■ What is expected: Every record is to be transcribed exactly as written.

■ Input records:
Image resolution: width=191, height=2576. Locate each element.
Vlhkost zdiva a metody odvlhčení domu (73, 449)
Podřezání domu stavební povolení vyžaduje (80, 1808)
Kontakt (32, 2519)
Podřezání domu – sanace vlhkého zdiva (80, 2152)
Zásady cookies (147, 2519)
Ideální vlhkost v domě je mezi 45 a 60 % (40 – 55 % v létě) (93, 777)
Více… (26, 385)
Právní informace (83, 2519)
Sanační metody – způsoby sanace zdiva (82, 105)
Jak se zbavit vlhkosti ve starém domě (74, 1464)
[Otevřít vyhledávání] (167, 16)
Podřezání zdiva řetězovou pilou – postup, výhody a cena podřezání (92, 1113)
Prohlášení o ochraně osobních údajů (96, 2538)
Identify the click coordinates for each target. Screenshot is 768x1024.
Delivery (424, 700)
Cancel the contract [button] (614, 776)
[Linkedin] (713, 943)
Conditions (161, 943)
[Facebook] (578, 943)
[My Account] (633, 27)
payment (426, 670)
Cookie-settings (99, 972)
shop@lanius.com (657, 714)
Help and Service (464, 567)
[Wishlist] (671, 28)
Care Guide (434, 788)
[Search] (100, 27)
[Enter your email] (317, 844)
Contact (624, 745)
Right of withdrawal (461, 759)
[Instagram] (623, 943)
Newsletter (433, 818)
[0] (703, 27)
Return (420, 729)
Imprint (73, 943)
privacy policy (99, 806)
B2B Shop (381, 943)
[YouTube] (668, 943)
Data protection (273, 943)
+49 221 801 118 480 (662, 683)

■ Solution for this exercise:
Image resolution: width=191, height=2576. Locate each element.
Vlhkost zdiva a metody odvlhčení domu (73, 449)
Podřezání domu stavební povolení vyžaduje (80, 1808)
Kontakt (32, 2519)
Podřezání domu – sanace vlhkého zdiva (80, 2152)
Zásady cookies (147, 2519)
Ideální vlhkost v domě je mezi 45 a 60 % (40 – 55 % v létě) (93, 777)
Více… (26, 385)
Právní informace (83, 2519)
Sanační metody – způsoby sanace zdiva (82, 105)
Jak se zbavit vlhkosti ve starém domě (74, 1464)
[Otevřít vyhledávání] (167, 16)
Podřezání zdiva řetězovou pilou – postup, výhody a cena podřezání (92, 1113)
Prohlášení o ochraně osobních údajů (96, 2538)
Identify the click coordinates for each target. Screenshot is 768x1024.
Delivery (424, 700)
Cancel the contract [button] (614, 776)
[Linkedin] (713, 943)
Conditions (161, 943)
[Facebook] (578, 943)
[My Account] (633, 27)
payment (426, 670)
Cookie-settings (99, 972)
shop@lanius.com (657, 714)
Help and Service (464, 567)
[Wishlist] (671, 28)
Care Guide (434, 788)
[Search] (100, 27)
[Enter your email] (317, 844)
Contact (624, 745)
Right of withdrawal (461, 759)
[Instagram] (623, 943)
Newsletter (433, 818)
[0] (703, 27)
Return (420, 729)
Imprint (73, 943)
privacy policy (99, 806)
B2B Shop (381, 943)
[YouTube] (668, 943)
Data protection (273, 943)
+49 221 801 118 480 (662, 683)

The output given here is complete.